### O que fazer
Resuma em duas frases o texto sobre a cracolândia e a cobertura jornalística.

Saturday, 20 de April de 2024 ISSN 1519-7670 - Ano 24 - nº 1284

Sobre cracolândia, cidadania e notícia

 

Da TV Globo ao portal Terra, a expressão “a paz volta a reinar” depois de ocupações institucionais nas favelas do Jacarezinho e Manguinhos, no Rio, foi uma constante. Menos de 24 horas depois, fatos mostravam o retorno das cracolândias, por exemplo, em lugares distintos. E que a paz naquelas regiões, ainda que alardeada, não era tão pacífica assim. Afinal, as pessoas precisam ir para algum lugar, nem todas cabem na proteção do Estado e ficar à própria sorte é praxe no Brasil. E hoje, com a crise do estado do bem estar, mesmo em países europeus centenas de famílias são despejadas a cada dia de suas casas.
 
Menos que o fato da ocupação policial, interessa aqui a abordagem jornalística, que celebra um acontecimento como se dele não se desdobrassem outros, e que estes merecem uma cobertura mais intensa, mais longeva e mais contextualizada tanto pela complexidade do problema como pelas pessoas envolvidas.
 
A cidadania foi, em tese, restaurada no Jacarezinho e em Manguinhos, entre outros lugares. Mas o problema do crack não foi resolvido. Ou seja, a cidadania existe, mas não para habitantes da cracolândia, sejam ou não vítimas da exclusão social, do nascimento e da infância nas ruas, da educação por imitação junto ao narcotráfico, da falta de moradia, da falta de escola e da falta de sobrevivência constitucional.

### Linhas fornecidas
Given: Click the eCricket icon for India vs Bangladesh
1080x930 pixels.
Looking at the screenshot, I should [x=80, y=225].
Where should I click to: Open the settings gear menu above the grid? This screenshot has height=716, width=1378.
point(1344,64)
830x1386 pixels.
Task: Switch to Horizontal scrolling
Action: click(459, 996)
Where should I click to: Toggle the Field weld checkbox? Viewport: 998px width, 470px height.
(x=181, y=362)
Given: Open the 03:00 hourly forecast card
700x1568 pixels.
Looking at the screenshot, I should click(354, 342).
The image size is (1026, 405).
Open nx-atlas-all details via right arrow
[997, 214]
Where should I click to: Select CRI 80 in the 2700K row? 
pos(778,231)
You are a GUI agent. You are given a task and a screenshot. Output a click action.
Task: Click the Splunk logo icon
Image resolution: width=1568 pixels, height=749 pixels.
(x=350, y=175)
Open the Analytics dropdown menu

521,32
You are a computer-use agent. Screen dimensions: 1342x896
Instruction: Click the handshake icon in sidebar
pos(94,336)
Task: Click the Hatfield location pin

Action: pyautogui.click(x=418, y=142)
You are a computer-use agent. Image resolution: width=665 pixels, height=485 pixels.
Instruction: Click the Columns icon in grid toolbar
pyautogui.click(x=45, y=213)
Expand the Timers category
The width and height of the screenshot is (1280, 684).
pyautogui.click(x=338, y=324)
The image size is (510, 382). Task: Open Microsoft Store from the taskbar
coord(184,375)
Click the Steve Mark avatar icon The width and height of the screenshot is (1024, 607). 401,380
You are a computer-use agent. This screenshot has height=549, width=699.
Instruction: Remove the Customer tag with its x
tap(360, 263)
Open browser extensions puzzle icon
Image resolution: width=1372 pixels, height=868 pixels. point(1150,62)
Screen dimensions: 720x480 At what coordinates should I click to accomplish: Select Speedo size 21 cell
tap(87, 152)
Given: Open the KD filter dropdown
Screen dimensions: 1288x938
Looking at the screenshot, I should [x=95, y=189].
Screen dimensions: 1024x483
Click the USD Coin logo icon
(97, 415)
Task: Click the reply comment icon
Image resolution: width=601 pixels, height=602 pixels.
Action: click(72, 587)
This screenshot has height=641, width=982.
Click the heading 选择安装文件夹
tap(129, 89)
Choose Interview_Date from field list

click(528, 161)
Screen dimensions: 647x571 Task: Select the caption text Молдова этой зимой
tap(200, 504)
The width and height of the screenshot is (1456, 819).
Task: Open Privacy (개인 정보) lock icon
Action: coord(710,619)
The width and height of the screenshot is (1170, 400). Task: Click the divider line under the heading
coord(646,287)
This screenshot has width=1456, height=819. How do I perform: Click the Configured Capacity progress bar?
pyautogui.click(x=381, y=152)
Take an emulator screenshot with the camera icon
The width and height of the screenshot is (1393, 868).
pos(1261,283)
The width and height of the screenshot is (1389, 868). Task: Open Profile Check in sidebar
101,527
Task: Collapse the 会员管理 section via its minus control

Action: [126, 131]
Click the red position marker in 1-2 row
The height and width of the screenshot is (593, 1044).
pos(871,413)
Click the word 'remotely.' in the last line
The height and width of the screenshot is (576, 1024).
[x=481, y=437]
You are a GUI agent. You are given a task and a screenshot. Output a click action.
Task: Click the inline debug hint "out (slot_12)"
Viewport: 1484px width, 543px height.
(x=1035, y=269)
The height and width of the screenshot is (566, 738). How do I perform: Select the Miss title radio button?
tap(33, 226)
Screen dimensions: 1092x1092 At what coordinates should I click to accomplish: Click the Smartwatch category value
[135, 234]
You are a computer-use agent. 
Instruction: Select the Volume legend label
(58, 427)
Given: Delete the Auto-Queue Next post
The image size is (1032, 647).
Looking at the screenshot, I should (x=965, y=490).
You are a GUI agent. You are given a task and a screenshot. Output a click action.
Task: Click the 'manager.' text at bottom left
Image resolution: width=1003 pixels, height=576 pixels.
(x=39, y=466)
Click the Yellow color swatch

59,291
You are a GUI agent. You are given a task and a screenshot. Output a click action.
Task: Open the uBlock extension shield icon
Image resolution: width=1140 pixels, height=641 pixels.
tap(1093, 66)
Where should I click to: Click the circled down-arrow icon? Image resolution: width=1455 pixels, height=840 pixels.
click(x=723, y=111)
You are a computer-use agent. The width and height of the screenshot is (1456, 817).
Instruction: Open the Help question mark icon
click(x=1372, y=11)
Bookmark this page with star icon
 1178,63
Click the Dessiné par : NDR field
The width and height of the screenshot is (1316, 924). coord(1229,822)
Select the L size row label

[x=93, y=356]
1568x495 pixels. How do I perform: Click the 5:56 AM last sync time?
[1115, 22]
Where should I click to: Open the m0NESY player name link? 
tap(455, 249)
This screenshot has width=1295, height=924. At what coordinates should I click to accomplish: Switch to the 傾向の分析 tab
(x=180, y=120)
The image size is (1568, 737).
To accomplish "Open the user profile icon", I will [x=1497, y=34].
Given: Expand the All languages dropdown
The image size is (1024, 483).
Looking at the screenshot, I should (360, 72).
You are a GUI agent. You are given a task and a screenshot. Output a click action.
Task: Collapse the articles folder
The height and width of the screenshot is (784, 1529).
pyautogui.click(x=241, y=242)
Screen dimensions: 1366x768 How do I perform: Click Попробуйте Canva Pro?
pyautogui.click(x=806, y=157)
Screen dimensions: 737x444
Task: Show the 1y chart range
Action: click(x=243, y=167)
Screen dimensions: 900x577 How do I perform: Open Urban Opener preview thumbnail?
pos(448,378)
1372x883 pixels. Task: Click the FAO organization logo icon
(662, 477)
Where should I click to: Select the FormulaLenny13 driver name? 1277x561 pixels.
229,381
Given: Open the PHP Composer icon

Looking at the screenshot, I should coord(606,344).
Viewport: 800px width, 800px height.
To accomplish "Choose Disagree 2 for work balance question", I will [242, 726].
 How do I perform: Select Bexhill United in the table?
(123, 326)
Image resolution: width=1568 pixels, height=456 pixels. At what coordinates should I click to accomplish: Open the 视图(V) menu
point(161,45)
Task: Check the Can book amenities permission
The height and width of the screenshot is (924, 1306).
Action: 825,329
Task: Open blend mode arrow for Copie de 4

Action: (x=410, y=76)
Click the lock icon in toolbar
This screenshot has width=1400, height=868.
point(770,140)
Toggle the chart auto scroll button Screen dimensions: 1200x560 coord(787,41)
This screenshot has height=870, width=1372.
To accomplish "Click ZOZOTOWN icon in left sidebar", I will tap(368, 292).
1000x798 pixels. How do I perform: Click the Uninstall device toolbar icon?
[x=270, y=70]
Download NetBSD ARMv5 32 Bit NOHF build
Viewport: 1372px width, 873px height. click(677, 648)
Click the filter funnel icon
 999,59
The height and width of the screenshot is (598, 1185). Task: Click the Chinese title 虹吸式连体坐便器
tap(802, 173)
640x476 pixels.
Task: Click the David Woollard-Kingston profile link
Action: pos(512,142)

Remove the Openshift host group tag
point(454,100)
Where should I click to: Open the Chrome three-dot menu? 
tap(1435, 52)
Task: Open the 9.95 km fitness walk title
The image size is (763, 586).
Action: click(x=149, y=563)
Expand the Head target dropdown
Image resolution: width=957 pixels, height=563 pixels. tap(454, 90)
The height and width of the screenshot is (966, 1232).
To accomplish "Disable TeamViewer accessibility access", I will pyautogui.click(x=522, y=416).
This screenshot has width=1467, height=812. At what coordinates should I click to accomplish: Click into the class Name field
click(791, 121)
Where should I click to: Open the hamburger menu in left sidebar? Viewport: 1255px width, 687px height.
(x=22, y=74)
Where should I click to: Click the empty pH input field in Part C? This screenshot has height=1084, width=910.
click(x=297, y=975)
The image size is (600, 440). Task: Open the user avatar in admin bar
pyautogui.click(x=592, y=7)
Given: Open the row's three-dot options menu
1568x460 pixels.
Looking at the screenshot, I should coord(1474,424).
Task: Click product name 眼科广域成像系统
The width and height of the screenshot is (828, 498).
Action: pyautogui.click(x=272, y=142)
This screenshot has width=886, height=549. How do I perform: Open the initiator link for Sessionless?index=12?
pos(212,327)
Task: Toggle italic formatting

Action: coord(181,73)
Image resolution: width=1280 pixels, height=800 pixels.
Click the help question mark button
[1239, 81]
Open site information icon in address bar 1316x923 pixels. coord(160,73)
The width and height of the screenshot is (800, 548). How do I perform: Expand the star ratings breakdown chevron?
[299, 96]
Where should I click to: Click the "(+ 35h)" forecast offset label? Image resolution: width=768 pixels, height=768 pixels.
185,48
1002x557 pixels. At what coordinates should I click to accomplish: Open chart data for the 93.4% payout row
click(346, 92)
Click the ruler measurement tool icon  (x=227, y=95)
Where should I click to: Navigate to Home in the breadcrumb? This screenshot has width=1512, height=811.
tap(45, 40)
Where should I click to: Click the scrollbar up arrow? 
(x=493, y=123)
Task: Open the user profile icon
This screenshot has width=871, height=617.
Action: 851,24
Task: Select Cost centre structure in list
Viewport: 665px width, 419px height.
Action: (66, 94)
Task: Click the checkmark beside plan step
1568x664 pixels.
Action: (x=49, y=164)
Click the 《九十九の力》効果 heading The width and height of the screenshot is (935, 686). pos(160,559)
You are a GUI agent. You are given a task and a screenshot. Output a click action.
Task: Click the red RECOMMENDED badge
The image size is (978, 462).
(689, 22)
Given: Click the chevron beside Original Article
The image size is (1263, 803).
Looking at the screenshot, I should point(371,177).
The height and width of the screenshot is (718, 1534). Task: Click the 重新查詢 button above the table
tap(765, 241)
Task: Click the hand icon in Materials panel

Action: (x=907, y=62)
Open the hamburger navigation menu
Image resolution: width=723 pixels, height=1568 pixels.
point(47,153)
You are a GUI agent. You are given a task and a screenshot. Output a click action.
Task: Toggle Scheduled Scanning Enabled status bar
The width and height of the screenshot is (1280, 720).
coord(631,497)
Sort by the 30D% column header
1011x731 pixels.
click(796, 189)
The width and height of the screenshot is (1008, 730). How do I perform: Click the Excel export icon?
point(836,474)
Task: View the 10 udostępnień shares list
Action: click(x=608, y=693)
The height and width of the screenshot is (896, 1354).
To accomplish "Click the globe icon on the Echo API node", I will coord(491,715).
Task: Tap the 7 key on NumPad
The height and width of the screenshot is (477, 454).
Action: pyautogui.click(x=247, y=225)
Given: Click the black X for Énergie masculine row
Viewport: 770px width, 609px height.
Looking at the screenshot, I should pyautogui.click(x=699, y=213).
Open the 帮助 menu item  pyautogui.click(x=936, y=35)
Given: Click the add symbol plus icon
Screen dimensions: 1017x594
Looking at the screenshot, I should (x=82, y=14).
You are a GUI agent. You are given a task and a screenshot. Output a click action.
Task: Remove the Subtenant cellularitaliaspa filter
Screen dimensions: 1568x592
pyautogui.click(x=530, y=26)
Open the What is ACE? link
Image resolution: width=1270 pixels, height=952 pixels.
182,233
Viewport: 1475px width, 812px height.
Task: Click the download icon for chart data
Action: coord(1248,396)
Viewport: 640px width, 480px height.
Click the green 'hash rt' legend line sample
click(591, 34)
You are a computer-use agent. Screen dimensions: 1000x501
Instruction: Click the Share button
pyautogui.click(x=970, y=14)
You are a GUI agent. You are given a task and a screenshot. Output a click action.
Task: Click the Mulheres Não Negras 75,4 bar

### Resposta
Após as ocupações institucionais nas favelas do Jacarezinho e de Manguinhos, no Rio, a imprensa repetiu que "a paz volta a reinar", mas em menos de 24 horas as cracolândias reapareceram em lugares distintos. O texto critica a abordagem jornalística, que celebra o acontecimento sem dar atenção aos seus desdobramentos, e afirma que a cidadania, em tese restaurada, não alcança os habitantes da cracolândia, pois o problema do crack não foi resolvido.